Aspo Plc reported on April 27, 2026, its financial results for the first quarter of 2026. Net sales from continuing operations stood at EUR 114.1 million, a slight decrease from EUR 116.0 million in the same period last year. Comparable EBITA from continuing operations was EUR 7.1 million, compared to EUR 7.3 million in Q1 2025. The company projects an increase in full-year comparable EBITA compared to 2025.
CEO Rolf Jansson noted strong development in the Telko business segment, while ESL Shipping's performance was impacted by the challenging market and operating environment. Aspo's priorities for 2026 include improving profitability through Telko-wide synergies, leveraging investments in ESL Shipping's new vessels, and implementing efficiency measures.
The Group's total EBITA for the quarter amounted to EUR 19.7 million, a significant increase from EUR 7.7 million in the prior year.

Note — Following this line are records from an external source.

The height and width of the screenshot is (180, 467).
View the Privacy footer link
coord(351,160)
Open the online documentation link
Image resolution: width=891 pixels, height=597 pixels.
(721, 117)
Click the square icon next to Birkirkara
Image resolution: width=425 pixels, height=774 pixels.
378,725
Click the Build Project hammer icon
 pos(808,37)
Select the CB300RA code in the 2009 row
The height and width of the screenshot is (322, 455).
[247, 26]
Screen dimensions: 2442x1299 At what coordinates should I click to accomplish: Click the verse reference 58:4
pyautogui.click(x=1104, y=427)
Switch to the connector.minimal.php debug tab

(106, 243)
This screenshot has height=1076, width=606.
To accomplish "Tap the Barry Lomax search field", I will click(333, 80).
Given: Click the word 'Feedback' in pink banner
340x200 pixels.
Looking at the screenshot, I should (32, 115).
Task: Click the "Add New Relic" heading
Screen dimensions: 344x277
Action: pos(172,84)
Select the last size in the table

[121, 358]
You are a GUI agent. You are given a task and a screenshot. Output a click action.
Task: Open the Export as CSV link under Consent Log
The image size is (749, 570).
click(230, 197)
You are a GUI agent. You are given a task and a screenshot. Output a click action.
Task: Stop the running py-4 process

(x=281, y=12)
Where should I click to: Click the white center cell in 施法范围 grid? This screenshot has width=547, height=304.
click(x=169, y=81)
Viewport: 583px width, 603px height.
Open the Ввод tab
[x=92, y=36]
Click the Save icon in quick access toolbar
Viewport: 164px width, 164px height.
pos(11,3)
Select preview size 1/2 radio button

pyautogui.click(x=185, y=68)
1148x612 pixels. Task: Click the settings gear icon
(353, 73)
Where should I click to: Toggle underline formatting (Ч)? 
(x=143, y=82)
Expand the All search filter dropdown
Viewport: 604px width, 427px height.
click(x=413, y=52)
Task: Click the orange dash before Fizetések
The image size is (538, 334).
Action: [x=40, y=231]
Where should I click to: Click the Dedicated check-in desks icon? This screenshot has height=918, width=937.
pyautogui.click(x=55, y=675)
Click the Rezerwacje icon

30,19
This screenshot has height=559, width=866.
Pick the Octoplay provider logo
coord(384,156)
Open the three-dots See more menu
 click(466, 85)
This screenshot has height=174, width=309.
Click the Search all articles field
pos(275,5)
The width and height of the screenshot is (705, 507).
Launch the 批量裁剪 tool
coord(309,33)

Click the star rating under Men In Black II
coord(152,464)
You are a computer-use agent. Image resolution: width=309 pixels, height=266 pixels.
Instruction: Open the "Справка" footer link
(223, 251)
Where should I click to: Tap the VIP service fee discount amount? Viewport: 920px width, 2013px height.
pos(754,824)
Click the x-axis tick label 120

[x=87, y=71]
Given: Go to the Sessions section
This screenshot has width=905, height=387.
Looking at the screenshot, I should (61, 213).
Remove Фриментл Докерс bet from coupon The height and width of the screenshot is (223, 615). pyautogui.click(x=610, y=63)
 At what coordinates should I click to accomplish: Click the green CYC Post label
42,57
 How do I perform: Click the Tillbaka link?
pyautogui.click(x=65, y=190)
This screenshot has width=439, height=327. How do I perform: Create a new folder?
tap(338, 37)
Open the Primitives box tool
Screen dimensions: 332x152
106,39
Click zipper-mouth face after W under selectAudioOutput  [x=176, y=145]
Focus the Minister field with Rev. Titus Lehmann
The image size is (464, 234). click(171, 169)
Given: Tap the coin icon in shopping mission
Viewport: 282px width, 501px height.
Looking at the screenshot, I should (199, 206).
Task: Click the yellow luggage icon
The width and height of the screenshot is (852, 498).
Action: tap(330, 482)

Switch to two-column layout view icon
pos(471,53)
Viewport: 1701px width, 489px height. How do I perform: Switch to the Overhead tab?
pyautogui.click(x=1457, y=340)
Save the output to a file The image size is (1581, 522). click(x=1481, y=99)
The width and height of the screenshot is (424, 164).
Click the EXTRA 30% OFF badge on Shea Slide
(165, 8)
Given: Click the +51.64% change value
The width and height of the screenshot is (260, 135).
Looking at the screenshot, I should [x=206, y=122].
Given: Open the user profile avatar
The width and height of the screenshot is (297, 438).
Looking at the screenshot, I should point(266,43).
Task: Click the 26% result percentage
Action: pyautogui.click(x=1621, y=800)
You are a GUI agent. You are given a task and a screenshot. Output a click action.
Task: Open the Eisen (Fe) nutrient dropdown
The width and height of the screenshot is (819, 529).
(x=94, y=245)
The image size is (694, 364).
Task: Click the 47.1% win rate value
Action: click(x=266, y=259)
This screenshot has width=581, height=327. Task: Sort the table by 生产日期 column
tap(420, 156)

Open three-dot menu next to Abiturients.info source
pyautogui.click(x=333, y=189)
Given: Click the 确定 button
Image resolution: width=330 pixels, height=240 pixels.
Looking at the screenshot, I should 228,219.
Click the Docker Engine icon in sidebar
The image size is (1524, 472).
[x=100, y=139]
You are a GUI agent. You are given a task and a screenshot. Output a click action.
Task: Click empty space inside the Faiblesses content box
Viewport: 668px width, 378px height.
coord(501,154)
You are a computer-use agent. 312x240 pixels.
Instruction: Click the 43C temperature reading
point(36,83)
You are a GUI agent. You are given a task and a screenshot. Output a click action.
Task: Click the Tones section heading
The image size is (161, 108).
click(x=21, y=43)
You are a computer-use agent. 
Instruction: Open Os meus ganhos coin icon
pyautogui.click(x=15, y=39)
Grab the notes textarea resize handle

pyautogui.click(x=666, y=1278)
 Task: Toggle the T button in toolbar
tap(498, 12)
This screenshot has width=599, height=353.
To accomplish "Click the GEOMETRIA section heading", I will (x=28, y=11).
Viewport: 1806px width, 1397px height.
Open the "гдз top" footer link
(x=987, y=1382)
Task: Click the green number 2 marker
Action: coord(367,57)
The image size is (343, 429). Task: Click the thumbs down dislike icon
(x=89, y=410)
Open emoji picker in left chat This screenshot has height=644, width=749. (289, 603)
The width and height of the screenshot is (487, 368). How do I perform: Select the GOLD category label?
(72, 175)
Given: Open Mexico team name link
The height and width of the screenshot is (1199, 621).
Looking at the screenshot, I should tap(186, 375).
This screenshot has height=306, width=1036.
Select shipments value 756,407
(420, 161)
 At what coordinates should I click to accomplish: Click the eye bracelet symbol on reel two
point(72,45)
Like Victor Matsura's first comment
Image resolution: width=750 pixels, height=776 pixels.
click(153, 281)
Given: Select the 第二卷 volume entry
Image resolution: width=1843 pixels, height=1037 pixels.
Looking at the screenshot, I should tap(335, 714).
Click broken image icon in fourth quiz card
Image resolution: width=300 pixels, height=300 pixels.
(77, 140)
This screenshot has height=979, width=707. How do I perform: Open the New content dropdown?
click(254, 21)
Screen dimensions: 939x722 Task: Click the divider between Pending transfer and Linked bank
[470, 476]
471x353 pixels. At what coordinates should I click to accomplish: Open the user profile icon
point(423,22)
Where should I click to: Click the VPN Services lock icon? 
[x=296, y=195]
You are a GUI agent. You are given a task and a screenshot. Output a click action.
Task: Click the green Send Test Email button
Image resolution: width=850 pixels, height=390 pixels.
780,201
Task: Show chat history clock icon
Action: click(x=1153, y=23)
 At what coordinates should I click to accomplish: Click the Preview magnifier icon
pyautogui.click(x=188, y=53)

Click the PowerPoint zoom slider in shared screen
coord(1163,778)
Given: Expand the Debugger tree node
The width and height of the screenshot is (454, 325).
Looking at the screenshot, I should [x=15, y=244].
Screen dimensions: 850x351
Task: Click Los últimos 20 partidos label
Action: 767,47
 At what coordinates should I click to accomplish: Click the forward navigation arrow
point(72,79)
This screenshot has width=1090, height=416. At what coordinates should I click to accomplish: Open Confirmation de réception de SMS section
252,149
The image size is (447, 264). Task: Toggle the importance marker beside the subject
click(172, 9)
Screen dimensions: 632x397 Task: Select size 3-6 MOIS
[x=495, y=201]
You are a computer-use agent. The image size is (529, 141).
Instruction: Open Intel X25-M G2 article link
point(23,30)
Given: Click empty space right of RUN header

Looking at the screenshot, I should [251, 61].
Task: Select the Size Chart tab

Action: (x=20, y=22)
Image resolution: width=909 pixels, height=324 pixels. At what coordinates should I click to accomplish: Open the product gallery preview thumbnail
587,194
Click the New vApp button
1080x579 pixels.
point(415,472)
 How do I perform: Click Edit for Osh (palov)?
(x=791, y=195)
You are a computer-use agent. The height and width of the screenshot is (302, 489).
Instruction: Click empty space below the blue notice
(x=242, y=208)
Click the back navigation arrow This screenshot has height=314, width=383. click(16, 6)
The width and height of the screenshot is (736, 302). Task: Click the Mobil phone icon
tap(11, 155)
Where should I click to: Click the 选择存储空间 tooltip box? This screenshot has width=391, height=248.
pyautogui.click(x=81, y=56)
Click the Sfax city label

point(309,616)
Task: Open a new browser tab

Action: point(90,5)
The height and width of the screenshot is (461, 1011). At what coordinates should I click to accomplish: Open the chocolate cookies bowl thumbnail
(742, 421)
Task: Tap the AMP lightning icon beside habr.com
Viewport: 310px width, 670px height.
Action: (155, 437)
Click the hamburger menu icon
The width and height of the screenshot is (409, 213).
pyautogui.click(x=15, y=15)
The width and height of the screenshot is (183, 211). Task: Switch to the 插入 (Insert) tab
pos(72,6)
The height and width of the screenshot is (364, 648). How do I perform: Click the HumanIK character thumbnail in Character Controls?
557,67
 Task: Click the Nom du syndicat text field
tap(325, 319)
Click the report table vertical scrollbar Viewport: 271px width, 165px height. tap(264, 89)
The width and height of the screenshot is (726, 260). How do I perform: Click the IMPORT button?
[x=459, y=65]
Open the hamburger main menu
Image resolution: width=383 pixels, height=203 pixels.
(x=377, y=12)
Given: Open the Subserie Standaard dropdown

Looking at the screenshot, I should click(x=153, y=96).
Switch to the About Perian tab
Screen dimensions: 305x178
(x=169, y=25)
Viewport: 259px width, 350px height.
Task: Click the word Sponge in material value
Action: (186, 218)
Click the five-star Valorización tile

This was largely due to the divestment of the Leipurin business on March 2, 2026, which was classified as discontinued operations. The sale of Leipurin to Lantmännen strengthens the company's balance sheet.
Aspo continues its strategic transformation, aiming to separate ESL Shipping and Telko into two distinct companies through either a partial demerger or the divestment of ESL Shipping. Acquisitions within the Telko segment are also planned for 2026.